» Supplied information
- Opening Delimiter -

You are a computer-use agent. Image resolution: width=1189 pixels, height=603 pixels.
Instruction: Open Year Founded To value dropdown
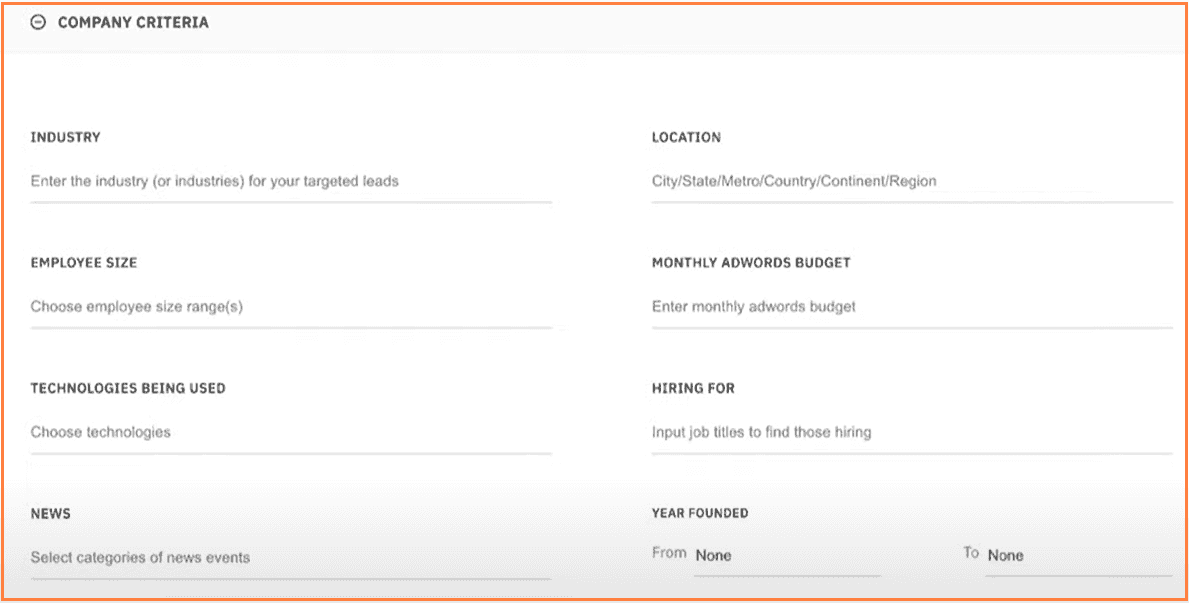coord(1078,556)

- Closing Delimiter -
- Opening Delimiter -

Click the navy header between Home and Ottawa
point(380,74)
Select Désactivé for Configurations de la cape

- Closing Delimiter -
- Opening Delimiter -

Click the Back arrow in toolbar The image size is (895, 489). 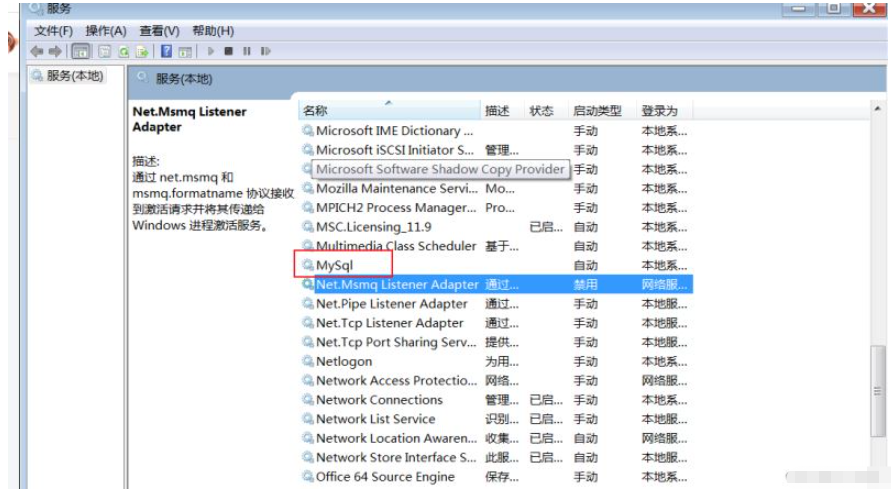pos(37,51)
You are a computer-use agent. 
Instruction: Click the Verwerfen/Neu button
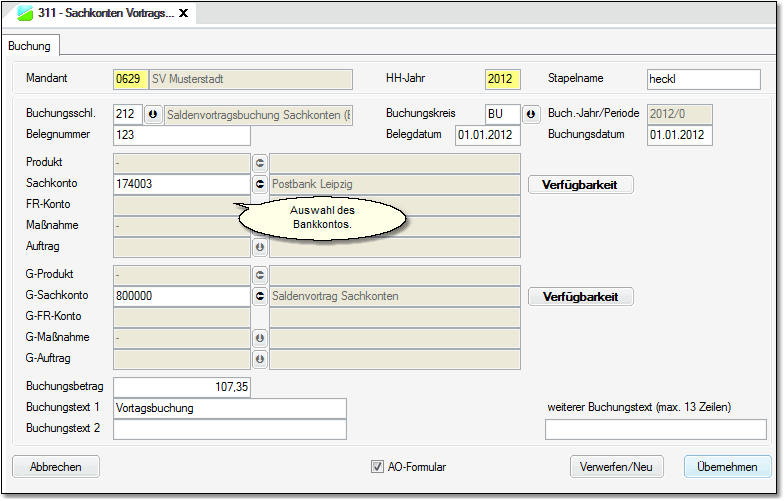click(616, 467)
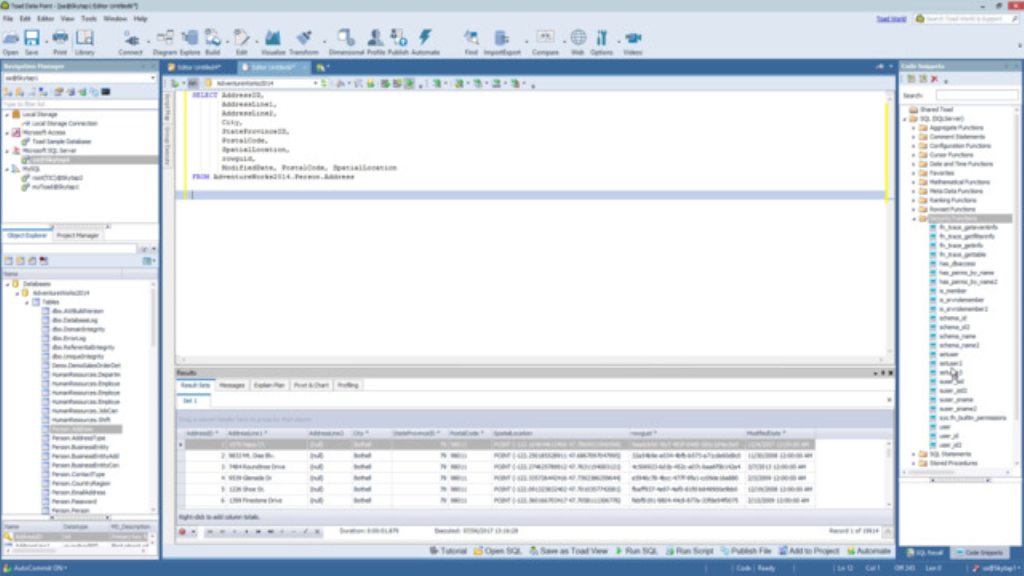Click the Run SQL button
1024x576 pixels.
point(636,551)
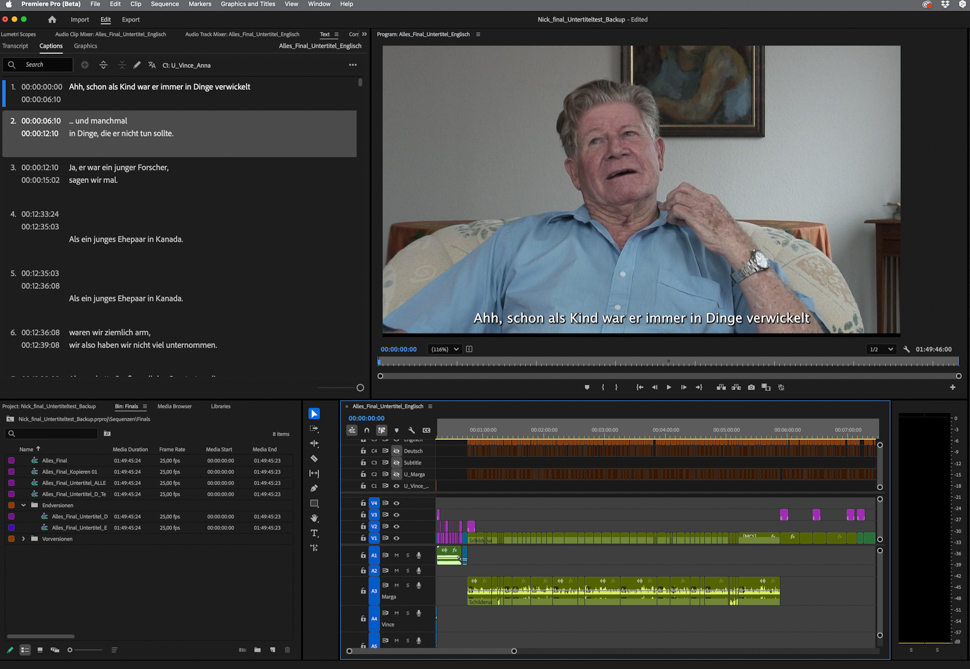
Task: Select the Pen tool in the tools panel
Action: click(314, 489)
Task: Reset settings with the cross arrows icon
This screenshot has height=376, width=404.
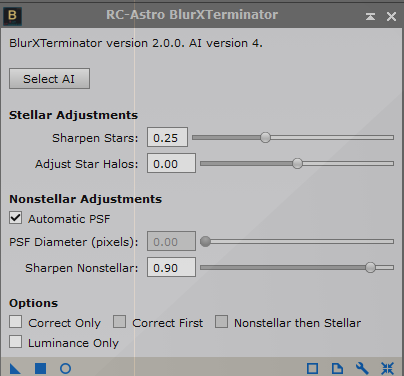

- Closing Delimiter -

» Task prompt
In the listing above, find the line with "Instruction: Click the Verwerfen/Neu button" and output it and every line after it up to and including the line with "This screenshot has height=376, width=404.", exactly, minus the pictures.

» Written response
Instruction: Click the Verwerfen/Neu button
click(616, 467)
Click the Run SQL button
1024x576 pixels.
point(636,551)
Task: Select the Pen tool in the tools panel
Action: click(314, 489)
Task: Reset settings with the cross arrows icon
This screenshot has height=376, width=404.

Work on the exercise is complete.